In the Standard Model, fermion number is not conserved. Lepton number is conserved, because of an accidental symmetry. One cannot write down a renormalizable, gauge and Lorentz invariant operator that violates lepton number conservation in the Standard Model.

A Majorana neutrino would violate lepton number conservation by two units. To see this, consider, e.g. neutrinoless double beta decay. You can draw Feynman diagrams with two $W^-e^-v_e$ vertices in which two incoming $W$-bosons each decay into an electron and an electron-neutrino. The two electron-neutrinos annihilate (possible because they are Majorana particles), leaving a final state of two elecrons, violating lepton number conservation by $2$ units.
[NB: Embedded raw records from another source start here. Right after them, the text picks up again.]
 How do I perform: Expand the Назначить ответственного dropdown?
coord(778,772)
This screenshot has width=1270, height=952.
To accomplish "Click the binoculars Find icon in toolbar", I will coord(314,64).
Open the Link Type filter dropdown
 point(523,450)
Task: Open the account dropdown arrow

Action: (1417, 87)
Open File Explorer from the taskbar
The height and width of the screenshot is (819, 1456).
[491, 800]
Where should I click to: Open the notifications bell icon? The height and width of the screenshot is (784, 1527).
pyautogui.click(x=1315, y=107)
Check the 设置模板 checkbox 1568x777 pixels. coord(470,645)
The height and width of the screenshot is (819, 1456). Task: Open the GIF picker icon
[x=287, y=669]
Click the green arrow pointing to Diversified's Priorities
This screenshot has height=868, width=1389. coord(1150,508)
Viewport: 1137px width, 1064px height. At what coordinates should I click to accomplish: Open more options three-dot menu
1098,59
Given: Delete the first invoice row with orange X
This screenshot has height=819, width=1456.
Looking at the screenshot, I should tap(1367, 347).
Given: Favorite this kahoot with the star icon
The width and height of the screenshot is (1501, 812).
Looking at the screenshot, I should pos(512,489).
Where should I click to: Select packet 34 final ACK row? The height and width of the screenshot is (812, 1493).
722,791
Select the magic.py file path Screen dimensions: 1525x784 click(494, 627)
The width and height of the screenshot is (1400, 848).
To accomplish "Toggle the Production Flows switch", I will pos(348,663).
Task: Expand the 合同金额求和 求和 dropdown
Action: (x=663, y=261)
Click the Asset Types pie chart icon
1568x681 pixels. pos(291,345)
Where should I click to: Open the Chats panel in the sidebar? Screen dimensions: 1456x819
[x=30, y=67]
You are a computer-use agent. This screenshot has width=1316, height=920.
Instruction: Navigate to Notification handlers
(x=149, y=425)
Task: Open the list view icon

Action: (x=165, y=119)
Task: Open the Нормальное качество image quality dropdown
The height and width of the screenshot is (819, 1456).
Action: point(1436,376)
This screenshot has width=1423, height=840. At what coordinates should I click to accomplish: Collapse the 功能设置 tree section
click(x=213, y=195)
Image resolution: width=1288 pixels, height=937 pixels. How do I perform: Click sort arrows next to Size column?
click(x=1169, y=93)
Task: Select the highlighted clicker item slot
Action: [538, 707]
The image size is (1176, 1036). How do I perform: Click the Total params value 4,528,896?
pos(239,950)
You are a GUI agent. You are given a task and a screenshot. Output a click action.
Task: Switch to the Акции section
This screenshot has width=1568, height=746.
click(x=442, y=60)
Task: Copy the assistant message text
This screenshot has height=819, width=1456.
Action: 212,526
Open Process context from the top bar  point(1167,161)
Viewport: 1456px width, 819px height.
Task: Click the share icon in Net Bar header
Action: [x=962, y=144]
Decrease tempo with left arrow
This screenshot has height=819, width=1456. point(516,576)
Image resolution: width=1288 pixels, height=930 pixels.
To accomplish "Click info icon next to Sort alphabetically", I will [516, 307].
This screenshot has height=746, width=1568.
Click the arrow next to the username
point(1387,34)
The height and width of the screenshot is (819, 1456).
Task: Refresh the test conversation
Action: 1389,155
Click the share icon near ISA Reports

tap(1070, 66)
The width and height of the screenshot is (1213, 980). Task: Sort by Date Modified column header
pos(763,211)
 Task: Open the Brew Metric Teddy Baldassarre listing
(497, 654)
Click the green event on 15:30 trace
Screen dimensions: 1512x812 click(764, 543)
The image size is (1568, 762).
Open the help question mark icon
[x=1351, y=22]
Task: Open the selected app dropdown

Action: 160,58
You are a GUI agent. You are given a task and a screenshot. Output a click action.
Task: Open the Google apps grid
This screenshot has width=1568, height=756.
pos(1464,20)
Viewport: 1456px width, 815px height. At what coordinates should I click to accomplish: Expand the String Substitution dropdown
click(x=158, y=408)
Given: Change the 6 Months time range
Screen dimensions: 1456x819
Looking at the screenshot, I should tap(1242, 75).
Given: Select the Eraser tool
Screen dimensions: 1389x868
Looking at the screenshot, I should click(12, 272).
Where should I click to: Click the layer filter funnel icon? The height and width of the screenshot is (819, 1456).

You can see that Majorana neutrinos violate lepton number conservation by $2$ units from the mass term. The mass term,
$$
\mathcal{L} = \frac12 m \psi^T C^{-1}\psi,
$$
is not invariant under the $U(1)$ lepton number symmetry, $\psi\to\exp(iL\theta)\psi$. It picks up a phase of twice the lepton number of the neutrino, i.e. $\Delta L=2$ rather than $\Delta L=0$. A Majorana neutrino cannot be charged under a $U(1)$ symmetry.

Because there is not a lepton number $U(1)$ symmetry, there is no conserved Noether charge corresponding to lepton number.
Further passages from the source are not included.